彼らの次なるステップアップに関する物語が、本書の最初に始まっていきます。


解説編では、(転職に限らず)次のような点に留意すべきであるということが書かれています。


オシト力を磨くことが必要であると説きます。

オシトとは、オープン・ソース・インテリジェンス、つまり公開された資料から情報を得る力を指します。

例えば、会社のサイトを見て、従業員の教育やレクリエーションの費用が少なくなっていれば、従業員に対する投資の余裕がなくなっていることがわかります。


また、外資系企業の人事部長が採用したい候補者は、①コア・コンピテンシーを複数保持している、②(転職の場合)自己の顧客をつかんでいる、③チャレンジ精神旺盛、④嘘をつかない、⑤英語が不得意でも、積極的にコミュニケートする意欲がある、の5つです。


そして、面接で必要なのはKGB(つまり、簡潔、具体的に説明し、質問に答え、ボールのラリーをやっているように会話にリズム感があること)です。


会社は、外資に買収されたり、合併してポストがなくなったり、努めていた外資が撤退したり、倒産したりと、ずっと寄りかかれる存在ではなくなっていますので、自分の力を常に磨いておく必要があります。

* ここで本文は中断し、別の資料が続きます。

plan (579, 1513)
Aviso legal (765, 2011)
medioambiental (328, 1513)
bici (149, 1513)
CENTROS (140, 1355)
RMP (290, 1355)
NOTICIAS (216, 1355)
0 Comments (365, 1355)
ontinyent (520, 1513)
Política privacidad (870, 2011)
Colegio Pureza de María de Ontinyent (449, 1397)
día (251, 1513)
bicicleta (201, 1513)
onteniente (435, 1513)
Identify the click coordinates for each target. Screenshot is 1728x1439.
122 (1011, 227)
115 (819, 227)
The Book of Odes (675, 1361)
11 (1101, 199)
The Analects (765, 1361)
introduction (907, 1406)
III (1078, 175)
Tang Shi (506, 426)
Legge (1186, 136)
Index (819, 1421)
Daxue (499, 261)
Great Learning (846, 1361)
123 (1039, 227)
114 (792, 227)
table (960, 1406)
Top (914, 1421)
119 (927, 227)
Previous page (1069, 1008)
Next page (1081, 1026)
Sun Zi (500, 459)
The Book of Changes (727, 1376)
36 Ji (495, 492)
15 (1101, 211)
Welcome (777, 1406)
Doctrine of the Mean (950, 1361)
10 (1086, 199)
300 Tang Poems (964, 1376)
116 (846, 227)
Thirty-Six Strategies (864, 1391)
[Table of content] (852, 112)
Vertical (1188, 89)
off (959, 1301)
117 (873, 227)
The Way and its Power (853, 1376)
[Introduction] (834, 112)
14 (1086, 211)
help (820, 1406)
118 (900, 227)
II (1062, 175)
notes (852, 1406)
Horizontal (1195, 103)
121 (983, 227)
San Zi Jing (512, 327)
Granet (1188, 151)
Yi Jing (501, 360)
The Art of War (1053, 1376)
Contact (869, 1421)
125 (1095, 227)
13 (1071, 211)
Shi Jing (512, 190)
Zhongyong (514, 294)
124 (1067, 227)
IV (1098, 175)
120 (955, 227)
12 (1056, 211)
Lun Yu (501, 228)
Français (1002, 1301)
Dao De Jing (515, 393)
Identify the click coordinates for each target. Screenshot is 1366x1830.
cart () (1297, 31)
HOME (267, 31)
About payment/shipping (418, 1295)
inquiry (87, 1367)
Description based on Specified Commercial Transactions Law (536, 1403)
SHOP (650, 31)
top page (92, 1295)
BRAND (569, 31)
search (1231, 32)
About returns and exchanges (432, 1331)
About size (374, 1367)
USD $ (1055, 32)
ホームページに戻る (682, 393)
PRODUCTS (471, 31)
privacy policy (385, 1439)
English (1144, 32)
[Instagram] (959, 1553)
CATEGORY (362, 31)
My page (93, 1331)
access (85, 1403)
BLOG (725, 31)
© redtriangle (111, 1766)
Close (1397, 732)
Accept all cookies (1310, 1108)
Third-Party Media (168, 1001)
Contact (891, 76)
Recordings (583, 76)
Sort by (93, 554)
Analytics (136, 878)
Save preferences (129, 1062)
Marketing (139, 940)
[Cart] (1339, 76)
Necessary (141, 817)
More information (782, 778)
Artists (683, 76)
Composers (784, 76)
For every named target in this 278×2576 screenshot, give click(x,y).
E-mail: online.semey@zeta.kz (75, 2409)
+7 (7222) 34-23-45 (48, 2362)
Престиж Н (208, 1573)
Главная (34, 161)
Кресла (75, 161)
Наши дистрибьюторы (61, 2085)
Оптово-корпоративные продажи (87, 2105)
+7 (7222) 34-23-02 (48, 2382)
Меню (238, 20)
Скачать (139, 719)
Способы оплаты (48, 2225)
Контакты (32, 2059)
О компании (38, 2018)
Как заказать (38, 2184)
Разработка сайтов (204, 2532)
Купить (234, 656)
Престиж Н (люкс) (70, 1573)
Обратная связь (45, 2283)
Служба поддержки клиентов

こだわりや職人芸、匠の力、嘘を言わない、ルールを守る・・・等々、日本人としての力は必ず外資系企業や国外でも日本人の力になります。


和の精神にこだわりすぎるのは、あまり好ましくありません。

主張すべき時は主張すべきで、タフネゴシエーションの後でフレンドリーになったりするのは、アメリカのビジネス社会では決して不思議なことではありません。


立つ鳥跡を濁さずといいますが、転職の際は去る職場で悪口を言われないようにしましょう。

外資の会社の中には、そのあたりだけでなく退職の本当の理由(実はセクハラやパワハラがあった等)を調査するところも少なくないようです。



このように、本書はユニークな構成で、ビジネスでのステップアップを図るための基本的事項を説明しています。

いささか、著者たちの主観が入ってはいますが、そもそもこのような書籍に客観性を求めるのは不可能です。

絶対視する必要は全くありませんので、気楽な気持ちで有益なアドバイスのひとつだと捕らえるべきでしょう。


就職や転職を考えている人だけでなく、ビジネスパーソンとして働いているすべての人にお勧めの一冊です。